┌────────
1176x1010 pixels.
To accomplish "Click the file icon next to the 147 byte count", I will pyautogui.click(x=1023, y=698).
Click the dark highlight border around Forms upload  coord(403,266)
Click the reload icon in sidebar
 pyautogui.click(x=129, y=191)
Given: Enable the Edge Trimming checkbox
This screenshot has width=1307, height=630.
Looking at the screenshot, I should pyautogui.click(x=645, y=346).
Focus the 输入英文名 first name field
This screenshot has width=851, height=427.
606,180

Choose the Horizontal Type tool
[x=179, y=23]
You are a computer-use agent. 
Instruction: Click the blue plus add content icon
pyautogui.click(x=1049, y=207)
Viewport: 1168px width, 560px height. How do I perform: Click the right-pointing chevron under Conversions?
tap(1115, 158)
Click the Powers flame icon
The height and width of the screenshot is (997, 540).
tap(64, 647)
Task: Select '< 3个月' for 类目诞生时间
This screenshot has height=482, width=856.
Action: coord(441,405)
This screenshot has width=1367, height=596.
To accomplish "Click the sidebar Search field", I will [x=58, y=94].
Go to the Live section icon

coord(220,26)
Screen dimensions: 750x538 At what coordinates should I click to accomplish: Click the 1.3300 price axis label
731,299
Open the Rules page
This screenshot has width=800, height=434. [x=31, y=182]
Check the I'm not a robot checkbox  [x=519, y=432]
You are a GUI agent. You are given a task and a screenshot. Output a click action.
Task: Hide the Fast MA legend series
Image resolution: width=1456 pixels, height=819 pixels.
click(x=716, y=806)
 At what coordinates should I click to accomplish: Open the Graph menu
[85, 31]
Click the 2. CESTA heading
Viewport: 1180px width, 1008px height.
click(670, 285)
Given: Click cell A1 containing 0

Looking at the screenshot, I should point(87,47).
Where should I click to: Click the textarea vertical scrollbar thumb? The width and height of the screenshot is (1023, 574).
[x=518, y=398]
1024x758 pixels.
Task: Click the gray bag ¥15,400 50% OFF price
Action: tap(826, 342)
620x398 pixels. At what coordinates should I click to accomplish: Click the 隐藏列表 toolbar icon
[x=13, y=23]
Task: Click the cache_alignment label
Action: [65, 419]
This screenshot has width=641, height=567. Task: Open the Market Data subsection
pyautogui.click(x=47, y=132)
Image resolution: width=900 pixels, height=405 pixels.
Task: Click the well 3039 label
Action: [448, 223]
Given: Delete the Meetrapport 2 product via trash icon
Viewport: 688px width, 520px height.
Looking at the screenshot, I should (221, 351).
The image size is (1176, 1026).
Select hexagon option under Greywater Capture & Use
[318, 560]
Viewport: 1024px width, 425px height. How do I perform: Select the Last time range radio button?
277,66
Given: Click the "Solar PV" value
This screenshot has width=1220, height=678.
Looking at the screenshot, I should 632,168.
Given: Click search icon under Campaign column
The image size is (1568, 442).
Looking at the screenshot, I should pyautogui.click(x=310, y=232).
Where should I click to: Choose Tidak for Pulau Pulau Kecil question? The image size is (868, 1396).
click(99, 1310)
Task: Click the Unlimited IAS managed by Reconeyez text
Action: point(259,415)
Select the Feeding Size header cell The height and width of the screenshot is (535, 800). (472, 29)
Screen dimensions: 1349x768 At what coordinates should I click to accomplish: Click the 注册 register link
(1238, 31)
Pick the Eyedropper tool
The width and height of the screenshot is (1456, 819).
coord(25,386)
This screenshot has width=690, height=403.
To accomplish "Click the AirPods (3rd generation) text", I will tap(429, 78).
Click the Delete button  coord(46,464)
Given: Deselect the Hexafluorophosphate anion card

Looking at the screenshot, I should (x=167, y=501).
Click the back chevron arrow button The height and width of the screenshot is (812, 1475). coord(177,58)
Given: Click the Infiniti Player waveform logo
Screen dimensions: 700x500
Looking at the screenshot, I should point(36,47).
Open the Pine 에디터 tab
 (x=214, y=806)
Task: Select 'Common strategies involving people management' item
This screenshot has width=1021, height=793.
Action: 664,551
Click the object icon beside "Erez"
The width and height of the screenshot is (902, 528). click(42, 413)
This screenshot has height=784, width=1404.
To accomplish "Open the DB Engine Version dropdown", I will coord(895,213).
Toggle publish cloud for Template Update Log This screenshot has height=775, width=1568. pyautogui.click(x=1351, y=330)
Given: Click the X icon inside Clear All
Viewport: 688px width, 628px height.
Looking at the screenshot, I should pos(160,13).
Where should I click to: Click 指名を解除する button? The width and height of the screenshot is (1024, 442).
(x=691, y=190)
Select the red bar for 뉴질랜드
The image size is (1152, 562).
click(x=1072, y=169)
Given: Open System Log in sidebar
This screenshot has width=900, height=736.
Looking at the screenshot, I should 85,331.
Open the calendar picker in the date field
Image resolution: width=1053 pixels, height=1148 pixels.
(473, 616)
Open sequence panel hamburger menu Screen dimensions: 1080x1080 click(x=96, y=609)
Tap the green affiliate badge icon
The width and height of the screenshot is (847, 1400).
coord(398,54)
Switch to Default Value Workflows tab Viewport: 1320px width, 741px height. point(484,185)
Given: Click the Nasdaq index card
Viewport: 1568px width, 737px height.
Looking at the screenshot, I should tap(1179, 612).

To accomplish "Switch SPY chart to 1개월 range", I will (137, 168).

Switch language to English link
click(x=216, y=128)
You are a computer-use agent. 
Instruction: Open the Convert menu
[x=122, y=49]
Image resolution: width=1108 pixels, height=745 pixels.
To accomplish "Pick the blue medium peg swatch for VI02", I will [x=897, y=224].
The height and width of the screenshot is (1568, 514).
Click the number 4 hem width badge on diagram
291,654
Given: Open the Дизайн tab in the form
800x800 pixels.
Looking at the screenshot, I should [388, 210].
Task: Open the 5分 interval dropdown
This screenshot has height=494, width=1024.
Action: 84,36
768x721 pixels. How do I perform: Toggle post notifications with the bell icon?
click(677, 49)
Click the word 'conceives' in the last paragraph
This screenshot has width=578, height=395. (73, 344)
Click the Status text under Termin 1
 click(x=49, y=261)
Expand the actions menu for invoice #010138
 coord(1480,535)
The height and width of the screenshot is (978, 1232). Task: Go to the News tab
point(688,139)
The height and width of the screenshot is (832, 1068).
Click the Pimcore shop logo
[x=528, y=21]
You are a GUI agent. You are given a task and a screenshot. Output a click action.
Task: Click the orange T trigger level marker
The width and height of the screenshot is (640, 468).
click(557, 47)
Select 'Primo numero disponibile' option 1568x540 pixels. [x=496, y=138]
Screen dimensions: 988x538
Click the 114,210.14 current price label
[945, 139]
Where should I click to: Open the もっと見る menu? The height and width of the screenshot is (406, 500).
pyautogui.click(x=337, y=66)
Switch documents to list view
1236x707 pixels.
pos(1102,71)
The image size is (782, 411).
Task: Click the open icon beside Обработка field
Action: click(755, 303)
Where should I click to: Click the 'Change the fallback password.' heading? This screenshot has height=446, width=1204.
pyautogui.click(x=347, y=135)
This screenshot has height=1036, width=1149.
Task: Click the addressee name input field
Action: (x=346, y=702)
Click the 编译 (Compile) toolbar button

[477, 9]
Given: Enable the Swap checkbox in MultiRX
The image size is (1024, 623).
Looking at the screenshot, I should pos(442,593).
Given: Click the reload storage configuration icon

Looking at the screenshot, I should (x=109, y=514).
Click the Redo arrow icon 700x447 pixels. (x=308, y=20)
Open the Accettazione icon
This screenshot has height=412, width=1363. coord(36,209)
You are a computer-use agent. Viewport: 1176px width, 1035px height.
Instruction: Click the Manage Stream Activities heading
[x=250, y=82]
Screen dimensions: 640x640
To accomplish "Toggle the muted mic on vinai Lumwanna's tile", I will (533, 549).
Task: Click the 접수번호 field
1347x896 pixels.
└────────
Exercise instructions:
Only the lines above starting at the line that holds "The height and width of the screenshot is (832, 1068)." and ending at the line that holds "Screen dimensions: 988x538" are to be repeated, exactly and in full.

The answer:
The height and width of the screenshot is (832, 1068).
Click the Pimcore shop logo
[x=528, y=21]
You are a GUI agent. You are given a task and a screenshot. Output a click action.
Task: Click the orange T trigger level marker
The width and height of the screenshot is (640, 468).
click(557, 47)
Select 'Primo numero disponibile' option 1568x540 pixels. [x=496, y=138]
Screen dimensions: 988x538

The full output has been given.